15. The method of claim 14, wherein the therapeutic agent or agents is selected from the group consisting of vascular endothelial growth factor (VEGF), platelet derived growth factor (PDGF-BB, PDGF-CC or PDGF-DD), angiopoietin-1 (Ang-1), acidic fibroblast growth factor (aFGF), basic fibroblast growth factor (bFGF), and transforming growth factor-β1 (TGF-β1), estrogen, heparin sulphates and oligomeric regenerating agents (RGTAs).

16. The method of claim 1, wherein the subject is a patient suffering from heart disease.

17. A system for delivering therapeutic cells to the heart of a subject, comprising: a) means for forming one or more channels within a region of a wall of the subject's heart which includes a myocardial layer; (b) means for introducing into said region a composition comprising living cells and a biocompatible matrix that forms in situ upon exposure to a physiological condition, wherein said living cells provide a therapeutic effect.

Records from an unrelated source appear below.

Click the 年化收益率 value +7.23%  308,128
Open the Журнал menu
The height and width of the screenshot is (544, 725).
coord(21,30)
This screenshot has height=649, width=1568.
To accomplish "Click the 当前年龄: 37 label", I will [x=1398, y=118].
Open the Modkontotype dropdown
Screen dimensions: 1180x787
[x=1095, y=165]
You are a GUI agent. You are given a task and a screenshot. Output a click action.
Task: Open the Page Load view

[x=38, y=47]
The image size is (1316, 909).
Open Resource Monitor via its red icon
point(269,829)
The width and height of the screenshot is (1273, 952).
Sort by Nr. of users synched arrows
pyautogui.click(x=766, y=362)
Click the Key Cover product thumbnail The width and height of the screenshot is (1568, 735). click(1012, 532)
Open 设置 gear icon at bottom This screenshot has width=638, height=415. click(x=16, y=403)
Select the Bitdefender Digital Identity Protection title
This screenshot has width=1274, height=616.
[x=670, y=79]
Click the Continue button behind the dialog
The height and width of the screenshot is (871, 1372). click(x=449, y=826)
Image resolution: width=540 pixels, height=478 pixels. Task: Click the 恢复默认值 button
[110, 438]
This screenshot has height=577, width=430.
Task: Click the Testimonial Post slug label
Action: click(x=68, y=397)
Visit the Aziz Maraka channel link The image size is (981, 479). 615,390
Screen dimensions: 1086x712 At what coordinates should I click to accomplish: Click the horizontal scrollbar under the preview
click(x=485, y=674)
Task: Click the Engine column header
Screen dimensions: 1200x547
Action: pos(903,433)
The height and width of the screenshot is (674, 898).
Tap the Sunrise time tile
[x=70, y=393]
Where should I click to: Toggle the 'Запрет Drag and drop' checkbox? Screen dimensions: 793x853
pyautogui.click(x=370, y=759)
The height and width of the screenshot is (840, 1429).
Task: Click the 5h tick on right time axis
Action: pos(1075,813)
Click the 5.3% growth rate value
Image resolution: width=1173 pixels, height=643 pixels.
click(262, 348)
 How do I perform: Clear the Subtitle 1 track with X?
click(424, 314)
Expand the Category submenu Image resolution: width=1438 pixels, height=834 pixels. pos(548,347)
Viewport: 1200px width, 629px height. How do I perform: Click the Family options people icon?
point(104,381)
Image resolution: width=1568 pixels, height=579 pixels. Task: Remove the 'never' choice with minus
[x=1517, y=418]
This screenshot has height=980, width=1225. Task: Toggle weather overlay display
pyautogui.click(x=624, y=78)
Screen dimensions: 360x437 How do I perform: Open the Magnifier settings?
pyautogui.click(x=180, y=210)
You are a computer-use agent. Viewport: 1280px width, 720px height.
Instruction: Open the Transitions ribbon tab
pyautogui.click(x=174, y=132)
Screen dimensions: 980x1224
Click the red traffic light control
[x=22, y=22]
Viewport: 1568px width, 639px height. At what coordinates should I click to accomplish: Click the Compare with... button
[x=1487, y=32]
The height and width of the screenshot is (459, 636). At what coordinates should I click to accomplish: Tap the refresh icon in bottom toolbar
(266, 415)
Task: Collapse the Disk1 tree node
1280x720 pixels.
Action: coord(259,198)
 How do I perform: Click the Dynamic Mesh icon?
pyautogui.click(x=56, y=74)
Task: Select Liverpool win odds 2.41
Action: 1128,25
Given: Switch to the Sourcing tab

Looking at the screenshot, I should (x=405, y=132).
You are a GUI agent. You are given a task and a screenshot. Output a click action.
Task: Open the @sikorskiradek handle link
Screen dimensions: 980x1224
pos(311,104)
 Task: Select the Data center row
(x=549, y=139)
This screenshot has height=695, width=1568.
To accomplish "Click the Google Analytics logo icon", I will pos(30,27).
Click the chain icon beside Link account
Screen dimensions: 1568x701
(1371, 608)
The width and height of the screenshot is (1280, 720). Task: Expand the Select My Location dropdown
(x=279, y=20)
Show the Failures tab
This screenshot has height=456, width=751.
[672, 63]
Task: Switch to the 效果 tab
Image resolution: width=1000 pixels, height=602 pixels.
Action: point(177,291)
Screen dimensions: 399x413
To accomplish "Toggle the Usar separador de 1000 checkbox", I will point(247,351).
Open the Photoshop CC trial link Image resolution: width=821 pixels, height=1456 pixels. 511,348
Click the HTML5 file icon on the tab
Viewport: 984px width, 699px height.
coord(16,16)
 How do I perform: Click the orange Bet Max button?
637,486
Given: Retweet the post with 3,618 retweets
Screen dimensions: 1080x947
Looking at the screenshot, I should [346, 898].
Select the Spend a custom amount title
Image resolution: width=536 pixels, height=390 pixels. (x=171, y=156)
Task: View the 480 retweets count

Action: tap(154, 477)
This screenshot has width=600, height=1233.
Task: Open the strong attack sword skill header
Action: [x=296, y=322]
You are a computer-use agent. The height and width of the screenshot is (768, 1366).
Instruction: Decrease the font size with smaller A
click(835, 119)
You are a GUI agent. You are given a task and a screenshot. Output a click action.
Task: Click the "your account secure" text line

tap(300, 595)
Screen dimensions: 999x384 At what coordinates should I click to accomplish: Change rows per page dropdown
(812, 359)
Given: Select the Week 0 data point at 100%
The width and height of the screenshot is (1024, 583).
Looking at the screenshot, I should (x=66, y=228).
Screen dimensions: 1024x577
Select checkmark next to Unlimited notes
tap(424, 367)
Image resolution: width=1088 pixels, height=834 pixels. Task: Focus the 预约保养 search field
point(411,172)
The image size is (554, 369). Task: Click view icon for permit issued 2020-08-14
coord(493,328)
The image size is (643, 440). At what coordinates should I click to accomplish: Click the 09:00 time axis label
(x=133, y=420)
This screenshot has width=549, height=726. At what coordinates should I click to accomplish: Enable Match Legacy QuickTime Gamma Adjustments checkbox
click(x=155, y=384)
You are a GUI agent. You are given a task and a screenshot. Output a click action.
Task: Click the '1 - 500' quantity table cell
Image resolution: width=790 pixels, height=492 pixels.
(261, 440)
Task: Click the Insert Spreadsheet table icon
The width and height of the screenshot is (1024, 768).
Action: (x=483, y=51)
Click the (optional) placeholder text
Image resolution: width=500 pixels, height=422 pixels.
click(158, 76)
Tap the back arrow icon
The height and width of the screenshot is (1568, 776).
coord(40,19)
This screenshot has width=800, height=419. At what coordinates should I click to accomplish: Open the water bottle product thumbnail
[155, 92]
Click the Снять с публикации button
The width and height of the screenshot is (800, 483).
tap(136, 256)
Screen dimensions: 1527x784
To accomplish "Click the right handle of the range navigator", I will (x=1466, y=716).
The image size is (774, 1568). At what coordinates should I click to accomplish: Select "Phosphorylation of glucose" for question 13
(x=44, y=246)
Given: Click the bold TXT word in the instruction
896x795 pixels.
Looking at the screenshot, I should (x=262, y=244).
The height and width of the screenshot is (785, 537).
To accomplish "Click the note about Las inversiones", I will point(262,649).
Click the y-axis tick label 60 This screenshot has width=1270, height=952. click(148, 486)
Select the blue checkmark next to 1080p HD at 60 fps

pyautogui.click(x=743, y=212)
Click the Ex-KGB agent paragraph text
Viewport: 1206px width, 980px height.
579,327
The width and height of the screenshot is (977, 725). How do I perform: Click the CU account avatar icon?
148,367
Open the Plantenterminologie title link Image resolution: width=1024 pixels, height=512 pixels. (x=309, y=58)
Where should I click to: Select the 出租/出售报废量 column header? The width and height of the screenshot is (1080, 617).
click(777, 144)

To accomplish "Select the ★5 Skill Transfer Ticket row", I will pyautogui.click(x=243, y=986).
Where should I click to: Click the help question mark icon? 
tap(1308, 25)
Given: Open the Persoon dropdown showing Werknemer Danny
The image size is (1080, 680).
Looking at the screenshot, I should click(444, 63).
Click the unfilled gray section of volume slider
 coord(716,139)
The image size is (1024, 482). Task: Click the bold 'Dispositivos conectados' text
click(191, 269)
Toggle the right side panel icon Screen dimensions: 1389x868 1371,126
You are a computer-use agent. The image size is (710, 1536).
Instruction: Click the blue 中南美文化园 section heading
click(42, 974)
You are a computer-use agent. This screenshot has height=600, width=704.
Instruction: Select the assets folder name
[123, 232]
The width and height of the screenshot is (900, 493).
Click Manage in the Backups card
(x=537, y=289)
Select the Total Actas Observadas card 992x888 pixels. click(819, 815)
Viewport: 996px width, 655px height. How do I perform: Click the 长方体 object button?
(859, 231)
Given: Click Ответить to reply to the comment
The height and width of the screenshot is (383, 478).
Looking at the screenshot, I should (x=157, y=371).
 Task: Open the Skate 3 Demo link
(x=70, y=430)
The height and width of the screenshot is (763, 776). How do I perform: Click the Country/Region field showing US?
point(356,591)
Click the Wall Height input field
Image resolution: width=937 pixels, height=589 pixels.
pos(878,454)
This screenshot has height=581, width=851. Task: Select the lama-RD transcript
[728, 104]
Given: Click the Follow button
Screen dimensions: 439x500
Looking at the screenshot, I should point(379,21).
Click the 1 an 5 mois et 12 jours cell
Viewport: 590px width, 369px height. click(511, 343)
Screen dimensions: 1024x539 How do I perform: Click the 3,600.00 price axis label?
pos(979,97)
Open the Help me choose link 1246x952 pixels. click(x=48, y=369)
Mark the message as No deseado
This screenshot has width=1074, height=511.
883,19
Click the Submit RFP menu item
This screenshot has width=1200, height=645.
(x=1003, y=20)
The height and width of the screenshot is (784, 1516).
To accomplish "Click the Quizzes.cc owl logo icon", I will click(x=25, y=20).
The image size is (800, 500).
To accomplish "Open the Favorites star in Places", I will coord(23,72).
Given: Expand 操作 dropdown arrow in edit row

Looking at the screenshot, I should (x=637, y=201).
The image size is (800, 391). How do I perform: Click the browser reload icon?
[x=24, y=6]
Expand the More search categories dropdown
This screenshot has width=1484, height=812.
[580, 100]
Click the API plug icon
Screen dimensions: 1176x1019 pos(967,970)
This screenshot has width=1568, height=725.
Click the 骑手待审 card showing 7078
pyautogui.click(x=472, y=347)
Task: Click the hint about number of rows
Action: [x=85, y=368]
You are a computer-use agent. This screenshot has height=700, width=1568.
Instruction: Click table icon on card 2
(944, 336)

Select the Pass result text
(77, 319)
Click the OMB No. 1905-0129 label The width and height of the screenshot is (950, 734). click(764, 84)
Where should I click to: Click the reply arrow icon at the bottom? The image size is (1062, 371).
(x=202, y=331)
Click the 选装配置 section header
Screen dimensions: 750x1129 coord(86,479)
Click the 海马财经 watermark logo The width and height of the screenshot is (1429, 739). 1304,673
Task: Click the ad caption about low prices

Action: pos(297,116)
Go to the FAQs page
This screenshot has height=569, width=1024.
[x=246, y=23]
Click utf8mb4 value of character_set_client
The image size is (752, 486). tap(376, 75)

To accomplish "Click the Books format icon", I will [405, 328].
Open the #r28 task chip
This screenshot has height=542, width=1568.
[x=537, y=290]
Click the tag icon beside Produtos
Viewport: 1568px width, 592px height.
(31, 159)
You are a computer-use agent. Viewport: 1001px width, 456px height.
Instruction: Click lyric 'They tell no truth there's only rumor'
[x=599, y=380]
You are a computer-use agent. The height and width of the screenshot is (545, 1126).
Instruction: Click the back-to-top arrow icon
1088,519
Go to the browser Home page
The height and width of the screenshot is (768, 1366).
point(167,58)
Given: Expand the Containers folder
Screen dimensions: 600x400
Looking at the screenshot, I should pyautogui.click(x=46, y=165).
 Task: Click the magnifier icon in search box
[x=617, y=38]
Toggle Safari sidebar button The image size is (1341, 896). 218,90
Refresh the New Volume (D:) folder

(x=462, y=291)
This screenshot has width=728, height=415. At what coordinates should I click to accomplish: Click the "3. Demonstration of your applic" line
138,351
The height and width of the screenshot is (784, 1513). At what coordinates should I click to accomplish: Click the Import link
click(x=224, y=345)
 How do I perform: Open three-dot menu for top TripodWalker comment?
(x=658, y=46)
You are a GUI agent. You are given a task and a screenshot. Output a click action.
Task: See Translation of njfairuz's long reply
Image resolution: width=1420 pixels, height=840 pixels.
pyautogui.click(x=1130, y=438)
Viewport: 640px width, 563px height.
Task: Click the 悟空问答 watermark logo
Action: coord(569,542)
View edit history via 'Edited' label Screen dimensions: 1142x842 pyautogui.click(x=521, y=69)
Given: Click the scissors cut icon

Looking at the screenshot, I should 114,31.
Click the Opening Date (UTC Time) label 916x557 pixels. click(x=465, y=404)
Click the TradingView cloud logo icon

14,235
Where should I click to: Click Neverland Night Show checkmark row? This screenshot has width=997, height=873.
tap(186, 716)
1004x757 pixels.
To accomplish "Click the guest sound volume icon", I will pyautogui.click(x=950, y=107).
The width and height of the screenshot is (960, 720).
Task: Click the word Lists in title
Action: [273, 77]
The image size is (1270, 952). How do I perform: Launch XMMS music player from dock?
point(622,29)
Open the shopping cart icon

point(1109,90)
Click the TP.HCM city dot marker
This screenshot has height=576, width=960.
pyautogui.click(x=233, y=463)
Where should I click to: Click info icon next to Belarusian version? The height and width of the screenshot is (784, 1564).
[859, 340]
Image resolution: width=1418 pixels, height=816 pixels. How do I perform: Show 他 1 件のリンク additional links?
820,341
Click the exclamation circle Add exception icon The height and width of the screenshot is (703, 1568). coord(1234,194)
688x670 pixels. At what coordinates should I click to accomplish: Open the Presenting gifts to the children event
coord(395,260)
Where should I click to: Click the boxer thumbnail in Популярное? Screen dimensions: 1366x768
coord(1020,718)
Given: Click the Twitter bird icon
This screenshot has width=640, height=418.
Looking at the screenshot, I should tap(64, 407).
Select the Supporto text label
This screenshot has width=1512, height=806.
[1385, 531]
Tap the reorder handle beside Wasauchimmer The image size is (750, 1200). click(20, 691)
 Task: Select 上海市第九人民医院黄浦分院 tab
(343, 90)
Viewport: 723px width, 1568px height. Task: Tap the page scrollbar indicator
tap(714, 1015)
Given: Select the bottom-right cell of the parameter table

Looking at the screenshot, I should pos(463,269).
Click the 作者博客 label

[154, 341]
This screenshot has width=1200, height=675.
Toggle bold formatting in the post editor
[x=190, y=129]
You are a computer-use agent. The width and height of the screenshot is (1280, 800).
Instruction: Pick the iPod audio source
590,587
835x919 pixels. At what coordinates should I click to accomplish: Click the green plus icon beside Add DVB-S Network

18. The system of claim 17, wherein the channel forming means is selected from the group consisting of laser transmyocardial revascularization, high frequency current transmyocardial revascularization, percutaneous laser myocardial revascularization, high frequency current myocardial revascularization, mechanical transmyocardial revascularization and mechanical percutaneous myocardial revascularization.

19. The system of claim 18, wherein the channel forming means comprises a catheter.

20. The system of claim 18, wherein the channel forming means comprises a hollow needle.

21. The system of claim 17, wherein the composition introducing means comprises a catheter.

22. The system of claim 21, wherein the composition introducing means further comprises a delivery element selected from the group consisting of a hollow needle, a coated delivery surface, a perfusion port and a delivery lumen.

23. The system of claim 17, wherein the subject is a patient suffering from heart disease.